The council did not object to Frundt’s proposal.
“I think it might be worth considering”Scholtes replied.
Then Brown was ready to hit again, this time to brief the council on the structural integrity of the Veterans Baseball Field shelters.
Brown reported that a structural engineer examined the shelters and saw no immediate danger of their collapsing.
“There are cracks in the joints, but the blocks haven’t really shifted,”explained Brown.
He added that aesthetic fixes could be implemented to improve the appearance of the shelters for now.
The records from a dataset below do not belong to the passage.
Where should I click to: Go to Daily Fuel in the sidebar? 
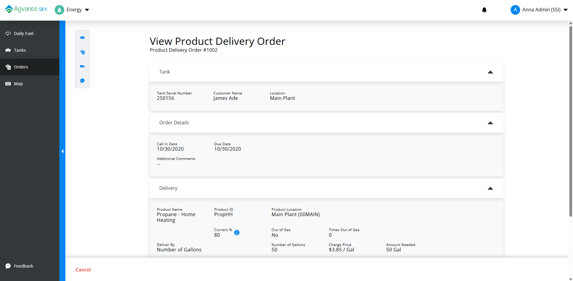tap(24, 33)
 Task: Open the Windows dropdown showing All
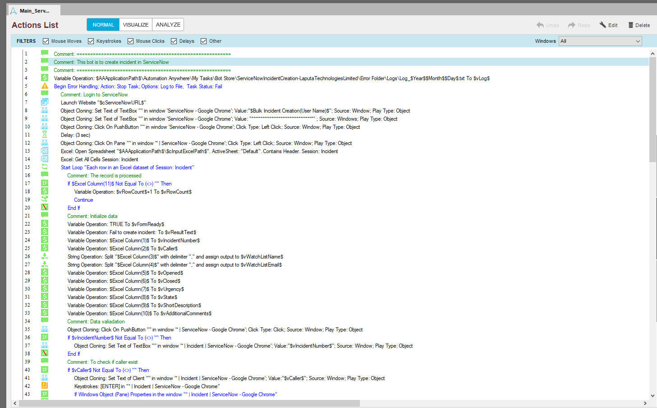pyautogui.click(x=600, y=41)
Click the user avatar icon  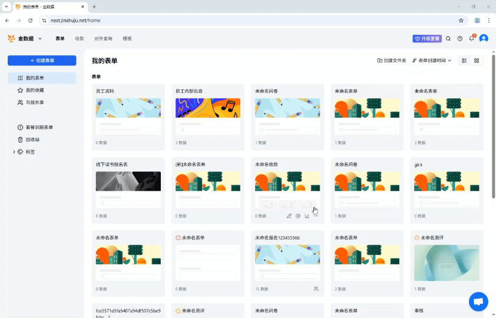(x=484, y=39)
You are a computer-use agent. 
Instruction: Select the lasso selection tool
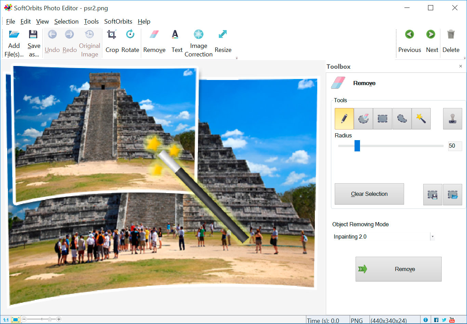tap(402, 119)
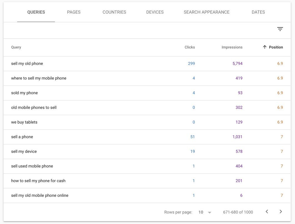This screenshot has height=224, width=295.
Task: Open the Devices tab
Action: tap(155, 12)
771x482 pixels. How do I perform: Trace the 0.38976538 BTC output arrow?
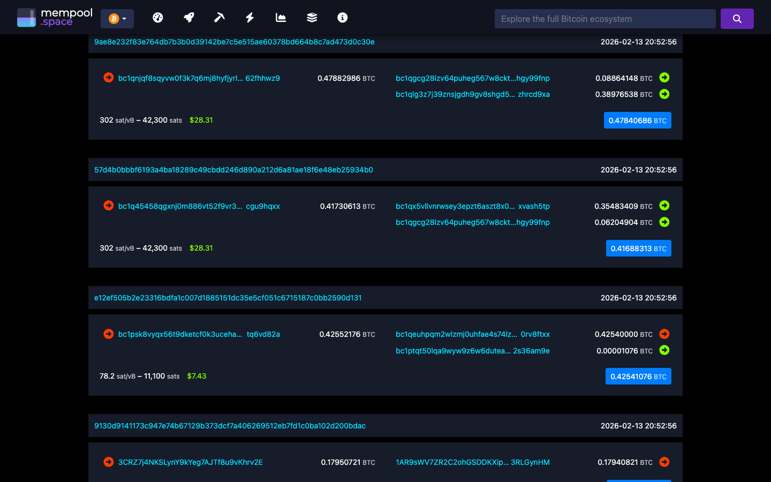tap(664, 94)
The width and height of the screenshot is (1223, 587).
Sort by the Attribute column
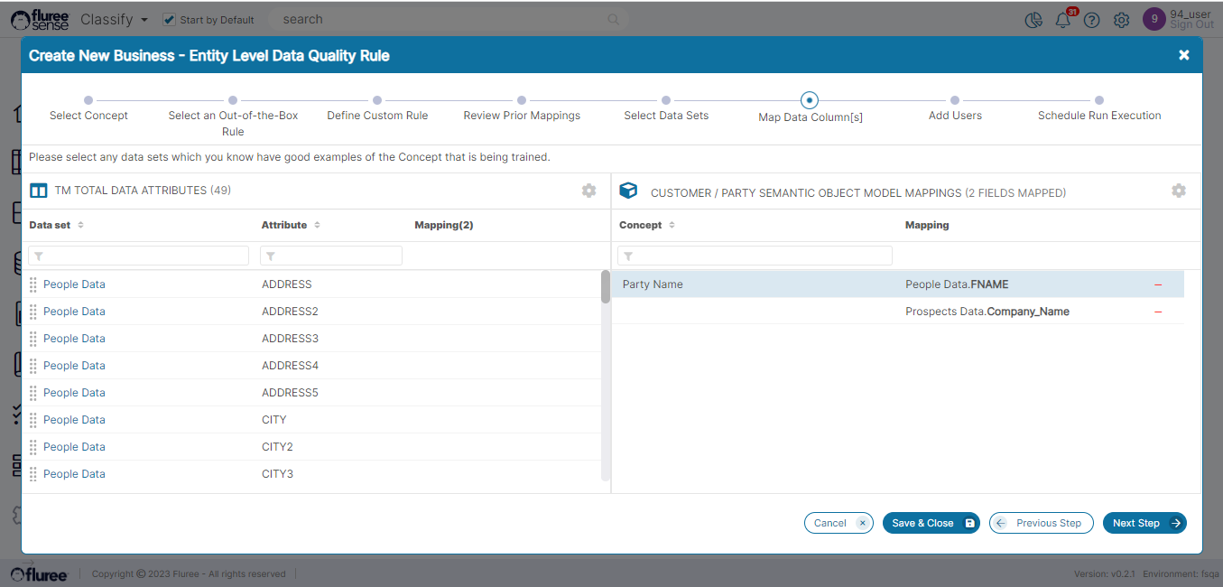click(x=317, y=225)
On other matters, the Blue Earth City Council:
• Conducted a first reading of a regulation amending the City Chicken Regulations.
The proposed change would allow the council to issue a residence permit for poultry if a resident’s neighbors refuse consent.
The Council has scheduled a public hearing on the amended regulation at its next meeting, which will be held on June 21st.
• Approved a proposal for Faribault County Humane Society’s (FCHS) confiscation services, with the proviso that a new agreement be drafted once FCHS has moved into its new building and any changes to its budget and fees are finalized.
• Approval of an agreement between Blue Earth resident Jim Pollard and the City of Blue Earth for the display of fossils and artifacts at the Blue Earth Community Library and Fossil Discovery Center.
• Consulted Dave Olson, manager of Blue Earth Wine & Spirits, about proposed improvements to the store’s tills.
Olson brought two design options to the Council for consideration. One option offers two separate checkout counters, while the other option offers two checkout stations arranged along a continuous counter.
The council asked Olson to put both options up for tender and bring the estimates back for council consideration.
• Adopted resolution to issue and sell $5,015,000 of general obligation bonds to Northland Securities at a rate of 3.13 percent.
Proceeds from the bonds will be used to fund various road improvement projects and utility projects.
• Approved an agreement to pay the Blue Earth Area Baseball Association $1,500 for summer maintenance of baseball fields.
• Heard an update from Kennedy on the Blue Earth Fire Department’s search for a new fire truck.
She shared that the search has been difficult, but the department is interested in a 2023 Pierce Contender Maxi Metal 3,600-gallon MacQueen Emergency tanker.
The department is waiting for a more accurate price estimate, but the current estimate is $425,000.